Excerpt to read:
──────

APM implementation does not have to be too complex. The focus is on the big picture and identifying aspects that stand out from the norm. First step is the application inventory. Business users, IT support staff, IT architects and IT managers participate in the data gathering stages. In the second step, gather data on operational performance, fit with the architecture or standards and the known vulnerabilities. This begins to identify applications that need further attention. Next step is to analyse the application cost data and compare it with business value from other similar applications. Applications with too high costs or too low costs need further analysis. Final step in the process is to develop recommendations and migration scenarios, engage stakeholders in priority setting and begin detailed business cases for the selected roadmaps.

Where there are many application managers (e.g. in a federated structure), it would be ideal to assign responsibility to a central function such as Head of Architecture for creating uniform application inventory and assessment processes. A common repository would facilitate the identification of duplicate applications across the entire organisation.

Benefits of Application Portfolio Management

  • APM improves the understanding of the applications so they can be managed effectively.

  • It helps track and communicate the technical and business health of applications to identify problems and take advantage of opportunities.

  • With APM organisations can better align the applications portfolio to the business strategies and the technical architecture, thus improving business value over time.

  • Looking at how the portfolio supports key business processes, creates opportunities to remove the complexities and streamline support.

Over time APM enables focus to shift from application health and costs, to flexibility and responsiveness and ultimately to competitive advantage. By evolving applications in a planned and methodical way, organisations can maximise returns on their existing investments while making steady progress towards a stronger applications environment.

Tips for effective application portfolio management

  1. Executive Sponsor: Project must have sponsorship from the CIO or the Head of Applications. Proper understanding their objectives and constraints ensures that the final recommendations can be acted upon.

  2. Engage Business: APM gives an excellent opportunity to inform and engage the business executives. Obtain business value and functional quality data from the actual users and owners. Their support is critical for decisions to rationalise the duplicate applications or to adjust maintenance levels.

──────

Data:
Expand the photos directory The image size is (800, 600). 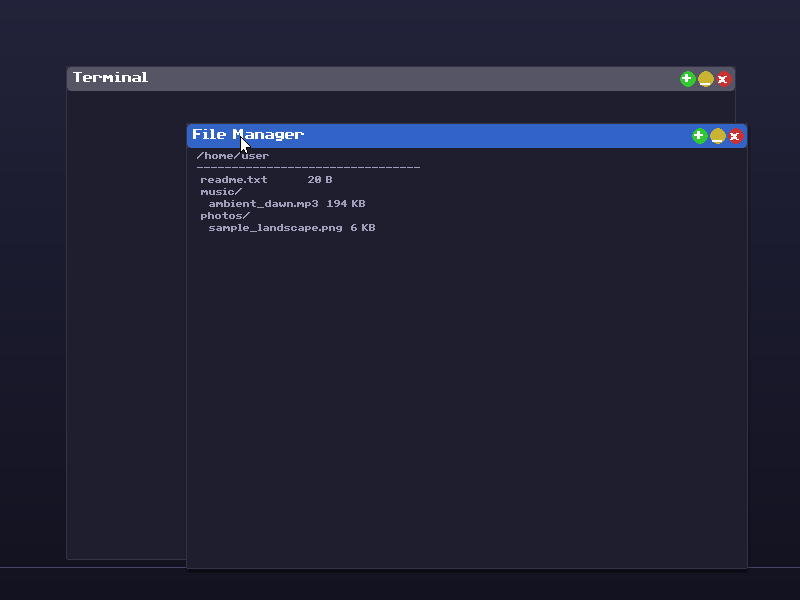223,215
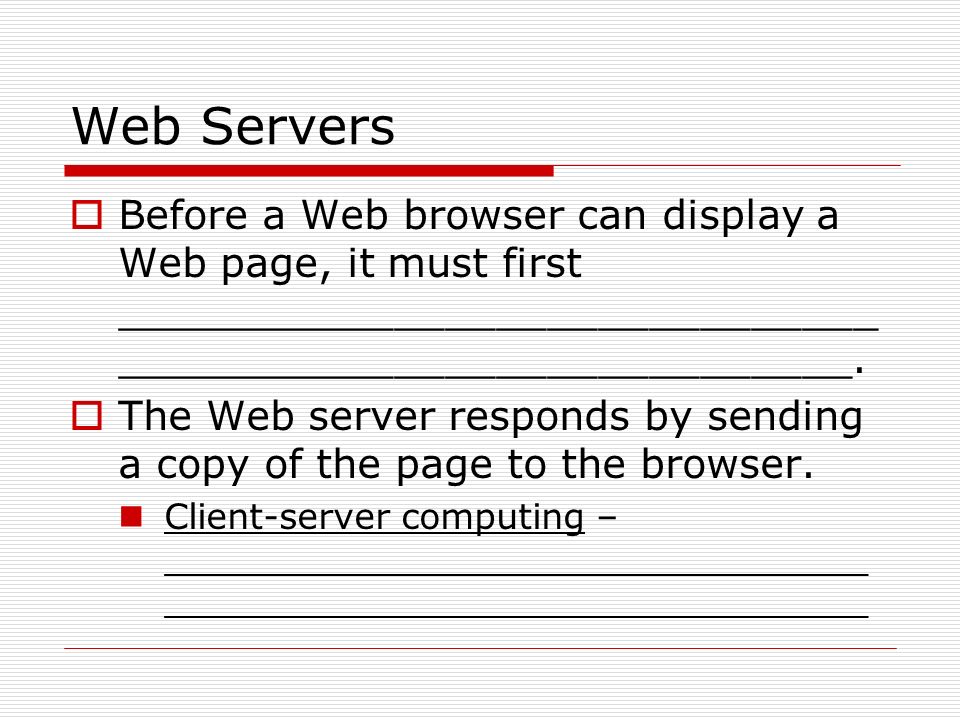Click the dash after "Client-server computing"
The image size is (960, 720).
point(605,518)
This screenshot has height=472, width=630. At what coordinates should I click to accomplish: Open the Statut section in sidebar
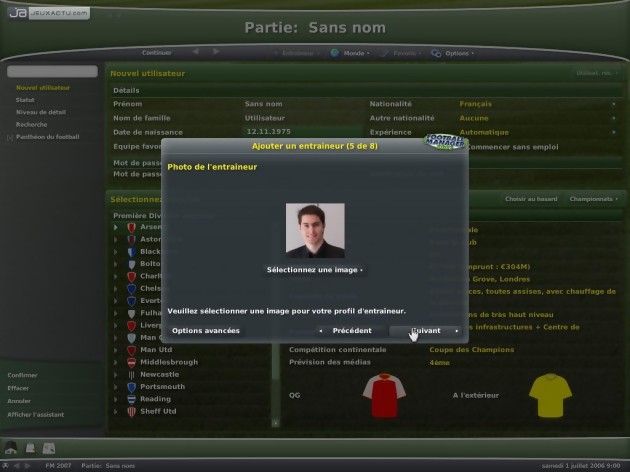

──────

Directions:
Alter the application portfolio management text starting at "Where there are" and ending at "be managed effectively.", replacing "Head of Architecture" with "Chief Architect". The records come from a source unrelated to the application portfolio management text.

Output for this exercise:
Where there are many application managers (e.g. in a federated structure), it would be ideal to assign responsibility to a central function such as Chief Architect for creating uniform application inventory and assessment processes. A common repository would facilitate the identification of duplicate applications across the entire organisation.

Benefits of Application Portfolio Management

  • APM improves the understanding of the applications so they can be managed effectively.